For everyone else, the risk has shifted to the social engineering variant. The fake browser update. The malicious ad that looks genuine. These require you to click something, which is different from the old silent drive-by — but they are designed by people who have spent years studying exactly what makes ordinary people click things without thinking.

And then there's the tier above that. If you are the kind of person that nation-state surveillance operations target, keeping your software updated is necessary but not sufficient. At that level, the attackers are frequently faster than the patches.

What You Can Actually Do

Most readers are not targets of nation-state exploit chains. That is not false comfort — it is statistics.
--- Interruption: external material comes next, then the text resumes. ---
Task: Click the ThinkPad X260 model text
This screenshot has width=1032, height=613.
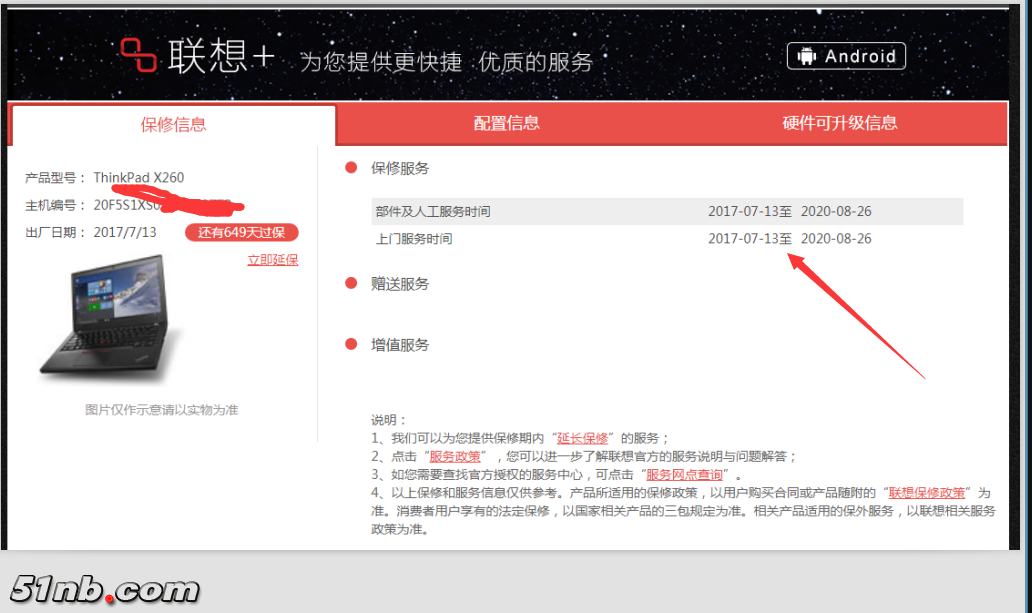Action: [139, 178]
But most readers absolutely can become casualties of the mass-market version of this attack, particularly through the fake-update social engineering variant.

Keep your browser updated. This is not optional, and it is not bureaucratic caution. Browser developers patch vulnerabilities within hours or days of discovering them. Running an outdated browser is functionally the same as leaving a window open in a neighbourhood you know has break-ins.

Use an ad blocker. Law enforcement agencies have publicly recommended this. Malicious ads served through legitimate advertising networks are a primary delivery vector for this category of attack. An ad blocker that never loads the ad cannot be attacked through it.

Never download a browser or system update from a pop-up prompt inside a web page. Legitimate browser updates come through the browser's own update mechanism, not from websites telling you your browser is out of date. That prompt is almost certainly a trap. Close the tab.

On a phone — particularly an iPhone — update when updates are available, and update promptly. The exploit chains documented in 2025 were targeting iOS versions released less than a year prior. The gap between a vulnerability being discovered and being patched is the window during which you are exposed. A smaller gap means smaller risk.

For organisations managing large numbers of computers: the most effective enterprise control against browser-based attacks is a technology called remote browser isolation — all browsing happens in a remote cloud environment, and only a visual image of the result is delivered to the user's device. Malicious code that loads in that environment is destroyed when the session ends. It never reaches the actual machine.

This Isn't Over

The drive-by download had its golden age, and that age is gone. The mass-market, automated, exploit-kit version of this attack has been genuinely degraded by a decade of better software engineering and harder-to-exploit browser architecture. That progress is real. It matters. It has probably prevented millions of infections.

But the underlying idea — that visiting a website can be enough, that your activity online is not and has never been fully safe — that idea is not gone at all. It evolved. It professionalized. It operates now at two distinct levels that almost never intersect: a mass-market social-engineering variant that still needs one click, and a surgical zero-day variant that needs nothing from you at all.

The open window is smaller now.

But it is still a window.

And some people still leave them open.